After wreck on the way home from hospital, Deal in need of second kidney transplant
Published 12:02 am Saturday, February 26, 2022
Nick Deal was on top of the world.
Deal told his family and friends he would be able to regain his life with his new kidney. His wife, Donna Deal, waited on Nick as he was headed home, finally free of the kidney issues that had complicated the last two years of his life.
Niece April Hanna picked him up on Valentine’s Day at the Atrium Health medical center in Charlotte and anticipated a quick drive north on Interstate 85 to the Deal home, where Donna was already recuperating. She donated the kidney to her husband of 44 years.
But near the Concord Mills exit, a multi-vehicle wreck resulted in a Brink’s armored vehicle smashing into the rear of Hanna’s van. Nick was transported quickly to Atrium Health Northeast where doctors sent him back to Atrium Health Main in Charlotte and his transplant team awaited. They tried, but they couldn’t save Nick’s new kidney.
The wreck’s impact was so forceful the kidney didn’t survive, and he’s now in need of a new donor. Still, Donna says, “It could have been worse. Nick had originally planned to ride in one of the two back seats of the van and stretch out. Those seats were crushed and bent forward by the impact.”
First kidney donation
Nick retired and closed his Firestone Garage in March 2020. He had two 10-year stints running his own garage with another 10-year segment with NASCAR sandwiched in between. Shortly after, in July 2021, a doctor’s appointment found that neither of Nick’s kidneys were operating normally. He was referred in May 2021 to a nephrologist, a specialist in kidney care, because of extremely high blood pressure. During a week in the hospital, Nick and Donna waited for answers.
Nick had a fistula wrist procedure for vascular access in anticipation of dialysis. Nick experienced dehydration and extreme cramping and often used Advil and ibuprofen. Donna found out later both drugs added to the kidney issues and was told the better choice would have been Tylenol.
After blood work, the nephrologist referred Nick to dialysis in late December.
“It was a bad experience and very painful,” Donna said. “Things didn’t go well, and Nick decided not to go back. We wanted to explore a live kidney donation.”
Donna, an executive assistant at Atrium, turned out to be a perfect match for her husband. Testing and screening took about five months. Blood tests must match and includes a mixing of the blood to test for rejection. Donna’s kidneys were tested for their own urine output and overall health, using a nuclear stress test with dyes injected into her body.
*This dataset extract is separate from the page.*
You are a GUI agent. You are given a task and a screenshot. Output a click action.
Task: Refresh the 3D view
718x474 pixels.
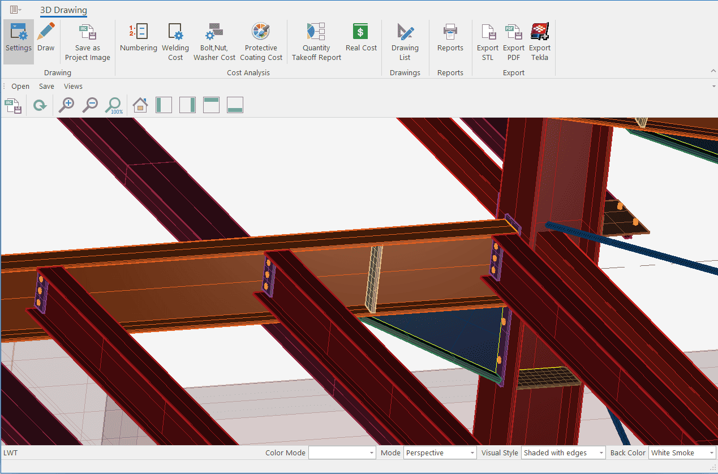pyautogui.click(x=40, y=105)
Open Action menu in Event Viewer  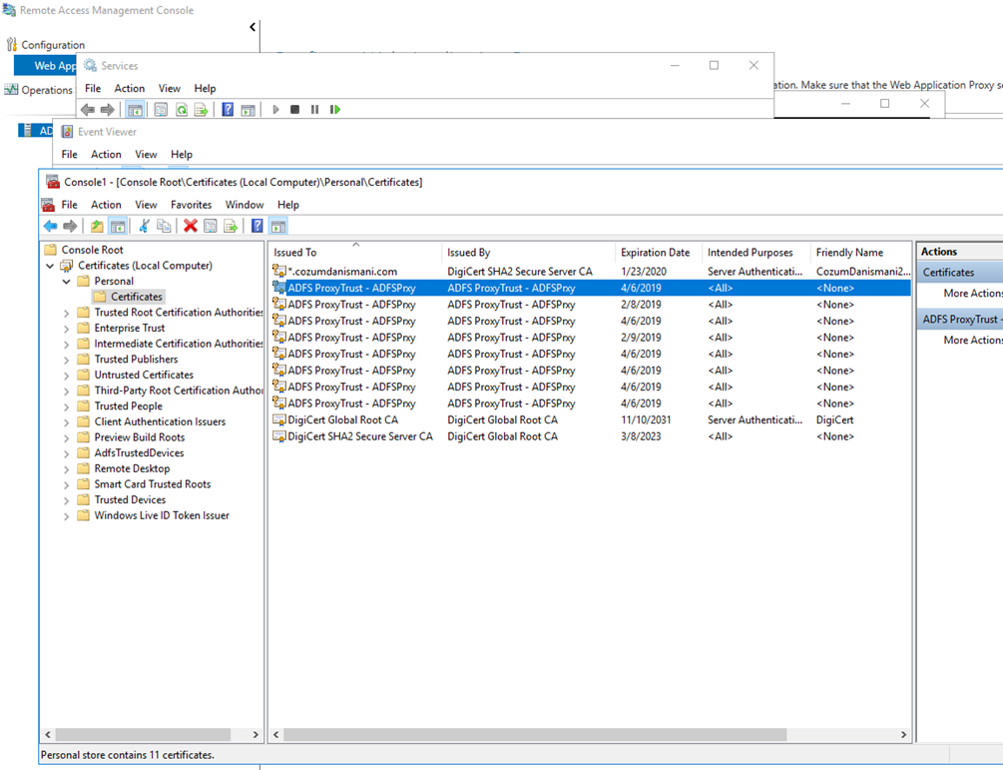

Surgery was scheduled for Feb. 9, with final testing that included another round of blood work, an EKG and a chest X-ray. Kidney transplant surgery at Atrium began with a 4:30 a.m. arrival for Donna, Nick and Hanna.
“My surgery started about 90 minutes before Nick’s. I had one 2-inch incision and two other small ones and remained in the hospital for four nights,” Donna said.
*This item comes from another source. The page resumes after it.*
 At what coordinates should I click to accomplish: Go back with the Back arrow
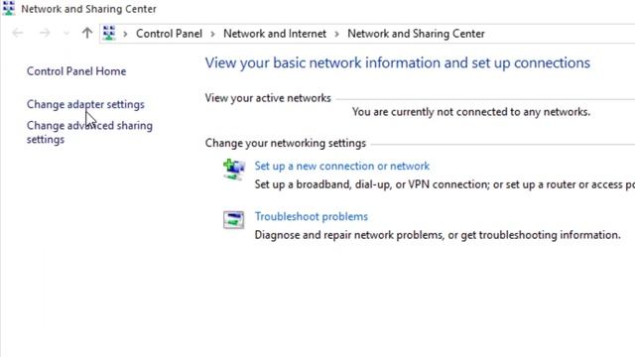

Nick’s separate team of doctors took the kidney, attached it and monitored his kidney functions. Donna’s kidney was smaller and took a while to lower Nick’s creatine level. He spent two extra nights in the hospital where he began to call friends and tell them the good news. He was excited about life, said Mike Yost, his longtime friend.
“Nick was ready to get back to living, doing the things he had missed,” Yost said.
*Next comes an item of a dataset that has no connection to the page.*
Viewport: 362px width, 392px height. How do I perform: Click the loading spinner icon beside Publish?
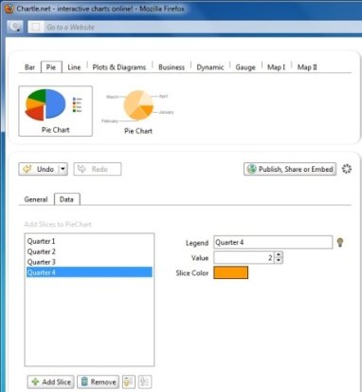pos(347,169)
Nick’s condition was serious after the wreck and upon his arrival at nearby Atrium Health Northeast. His breathing was shallow and he received four units of blood.
After transport to Atrium Health Main, doctors worked for two hours trying to save the new kidney. They determined that with the loss of blood and time, the kidney was not salvageable. Nick spent two nights in emergency trauma before moving to the transplant floor and eventually home.
Nick, 62, continues his recovery at home where Donna can monitor him and work remotely. After two major surgeries in a week, Nick says the developments are disheartening more than anything.
“I’m still sore from the surgeries, but I’m getting by with my original kidneys for the time being. They are operating at about 8%,” Nick said.
Dialysis is likely ahead, but Nick still hopes for another donor.
Donna, 63, said Nick won’t be limited because of the prior surgeries and both he and April are healing from the wreck.
Nick added, “I’m sure glad that I didn’t ride in that back seat and next time we won’t ride home on the interstate.”
A new donor would have about five months of testing to prove the match is good. There is no cost to any potential donor for the testing and medical procedures. All costs are covered by Atrium and the recipient’s insurance. Lifestyle of the donor is an important factor. Nick’s blood type is A negative. So, a compatible donor would be either blood type A or O, either negative or positive.
For the time being, Nick and Donna will move forward together.
“I have asked family and friends to pray for our strength in the days ahead,” Donna said. “Prayers and positive thinking will get us through this, and I will be there with him every step of the way.”